12. The next contention of the learned Authorised Representative that no additional burden is cast on the Departmental Authorities is also equally unacceptable considering the fact that there is a delay in filing the TDS statement in Form no. 26QB. As held by the Hon’ble Jurisdictional High Court in case of Rashmikant Kundalia & Anr. (supra) for the purpose of allowing the assessee to file TDS statement beyond the prescribed time and for regularizing the same, fee under section 234E of the Act has to be charged as it is in the nature of a privilege and special service provided to the assesses. Therefore, this contention of the learned Authorised Representative also fails.

13. Now, coming to the primary contention of the learned Authorised Representative that all the transactions relating to purchase of flats should be taken as a single transaction for the purpose of filing the IDS statement and computing fee under section 234E of the Act, we do not find any merit in such contention. On a perusal of the allotment letter dated 29th October 2015, a copy of which is placed in paper book and, more particularly, Annexure-B to the said letter reveals that the details and description of each of the flat along with cost thereof has been specifically mentioned. It is also a fact that the assessee has computed and deposited the TDS amount on the basis of the cost of each flat. In that view of the matter, the claim of the assessee that purchases of all the flats is to be taken as a single transaction, therefore, the levy of fee prescribed under section 234E of the Act is to be restricted to one challan-cum-statement filed in Form no.26QB, is unacceptable. When the assessee itself has filed separate TDS statements in respect of the tax deducted at source relating to the respective flats, while processing such statements under section 200A of the Act, the Assessing Officer has to levy fee under section 234E of the Act taking into account the delay in filing each of the statements. That being the case, assessee’s contention that fee under section 234E of the Act is to be restricted to one transaction is not acceptable. At this stage, it will be relevant to observe, clause (c) of sub-section (1) of section 200A of the Act contemplates that while processing the TDS return, fee under section 234E of the Act shall be computed. Thus, use of word “shall” in the aforesaid provision makes it mandatory on the part of the Assessing Officer to levy fee under section 234E of the Act. Since, the assessee has filed separate TDS statements under section 200(3) of the Act read with rule 26QB, there is no error on the part of the Assessing Officer in computing fee under section 234E of the Act while processing such statements.

14. As regards the contention of the learned Authorised Representative that appeal against levy of fee under section 234E of the Act is maintainable before the learned Commissioner (Appeals), we find merit in the same.
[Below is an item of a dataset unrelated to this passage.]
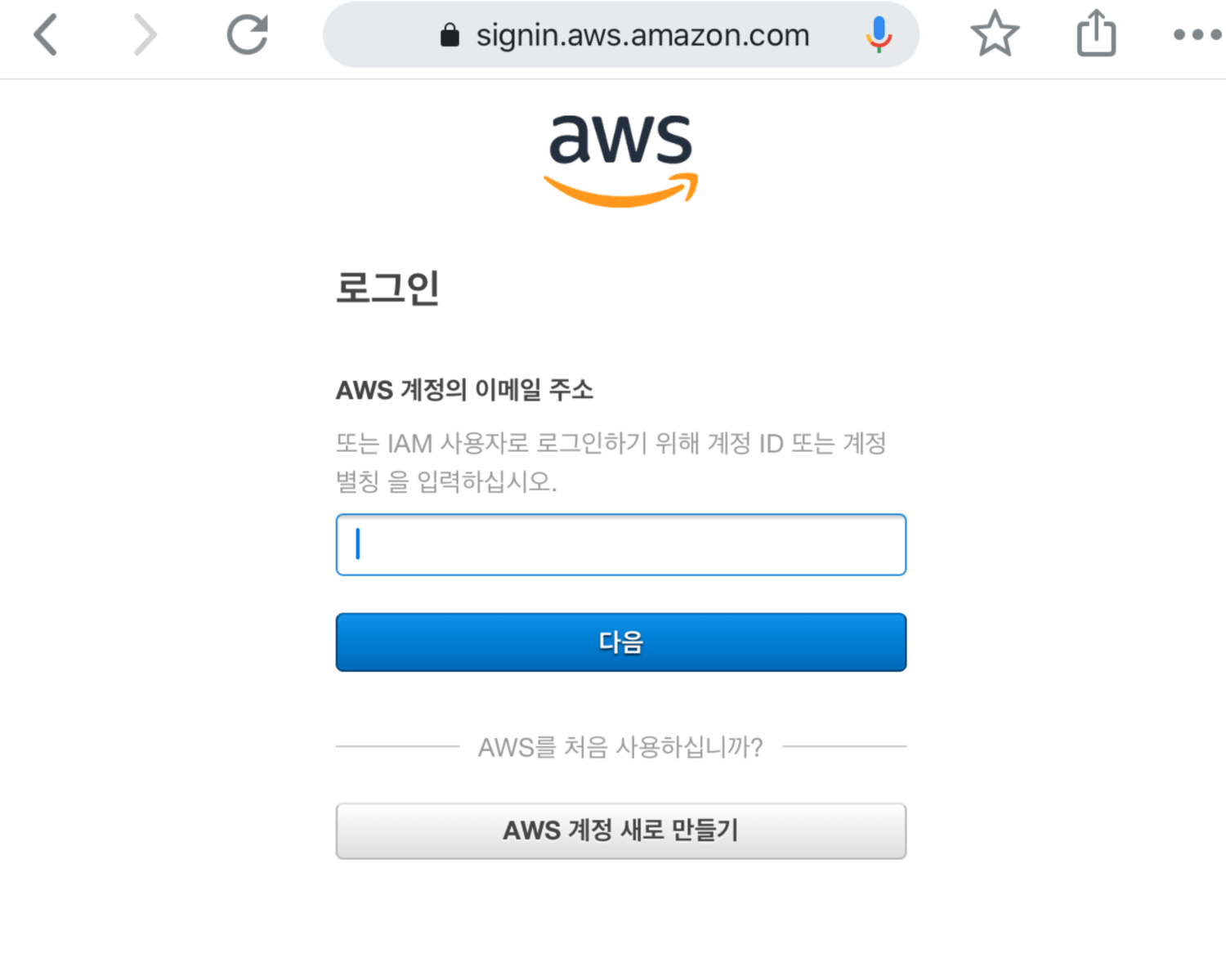This screenshot has width=1226, height=980.
Task: Tap the AWS를 처음 사용하십니까? text
Action: pyautogui.click(x=620, y=747)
Therefore, to that extent, the assessee’s contention is accepted. However, it will not make much difference as learned Commissioner (Appeals) has decided the issue on merit. In view of the aforesaid, we do not find any reason to interfere with the decision of learned Commissioner (Appeals) on the issue. Grounds are dismissed.
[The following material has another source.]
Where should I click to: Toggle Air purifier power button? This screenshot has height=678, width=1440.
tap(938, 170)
15. In the result, all the appeals of the assessee are dismissed.”

8. The facts of the appeals before us are identical to ones as decided by the co-ordinate bench of the Tribunal as stated hereinabove. We, therefore, respectfully following the decision of the coordinate dismiss all the appeals of the assessee by upholding the orders of the Ld. CIT(A).

Order pronounced in the open court on 28.06.2019.